Use of Non-GAAP Financial Measures

In addition to GAAP financial measures, we present the following non-GAAP financial measures: "non-GAAP adjusted operating expenses," "non-GAAP adjusted operating income," "non-GAAP adjusted interest and other income," "non-GAAP adjusted net (loss) income," and "non-GAAP adjusted net (loss) income per share." Adjusted results exclude the impact of items that management believes affect the comparability or underlying business trends in our consolidated financial statements in the periods presented. We believe that these non-GAAP measures are useful to management and investors and other users of our consolidated financial statements as an additional tool for evaluating operating performance. We believe they also provide a useful baseline for analyzing trends in our operations.

Investors should not consider these non-GAAP measures in isolation from, or as a substitute for, financial information prepared in accordance with GAAP. See "Reconciliation of GAAP Measures to Non-GAAP Measures" accompanying this press release.

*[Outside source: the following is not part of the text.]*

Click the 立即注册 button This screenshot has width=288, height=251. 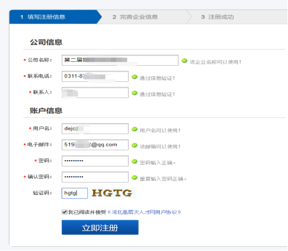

Non-GAAP adjustment or measure Definition Usefulness to management and investors
Acquisition-related amortization Amortization of acquisition-related intangible assets consists of amortization of intangible assets such as brands and customer relationships acquired in connection with the acquisition of the performance and lifestyle footwear business of Honeywell International Inc. Charges related to the amortization of these intangibles are recorded in operating expenses in our GAAP financial statements. Amortization charges are recorded over the estimated useful life of the related acquired intangible asset, and thus are generally recorded over multiple years. We excluded amortization charges for our acquisition-related intangible assets for purposes of calculating certain non-GAAP measures because these charges are inconsistent in size and are significantly impacted by the valuation of our acquisition. These adjustments facilitate a useful evaluation of our current operating performance and comparison to past operating performance and provide investors with additional means to evaluate cost and expense trends.

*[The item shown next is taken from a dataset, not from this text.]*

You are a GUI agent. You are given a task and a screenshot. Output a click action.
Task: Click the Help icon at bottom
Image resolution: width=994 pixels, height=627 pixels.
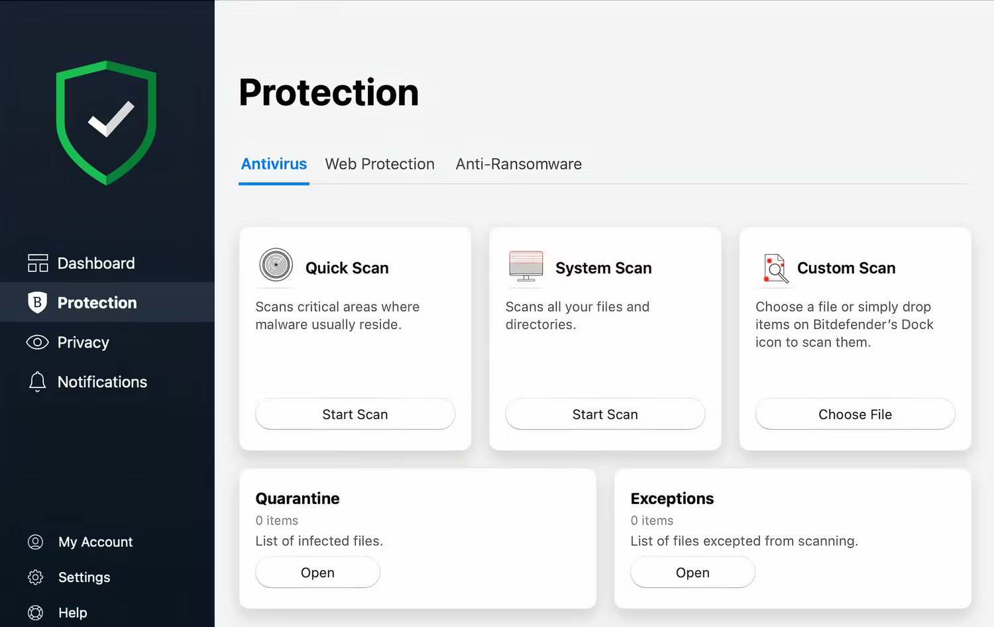[x=36, y=612]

Acquisition-related integration expenses Acquisition-related integration expenses are expenses including investment banking fees, legal fees, transaction fees, integration costs and consulting fees tied to the acquisition of the performance and lifestyle footwear business of Honeywell International Inc. We exclude acquisition-related expenses for purposes of calculating certain non-GAAP measures because the charges do not accurately reflect our current operating performance and comparisons to past operating results and provide investors with additional means to evaluate cost trends.
Gain on Sale of Business Gain on Sale of Business relates to the sale of the brand Servus. This includes the disposal of non-financial assets and corresponding expenses relating to the sale of the brand along with assets held at our Rock Island manufacturing facility. We exclude the disposition of non-financial assets and related expenses for purposes of calculating certain non-GAAP measures because the gain does not accurately reflect our current operating performance and comparisons to past operating results and provide investors with additional means to evaluate cost trends.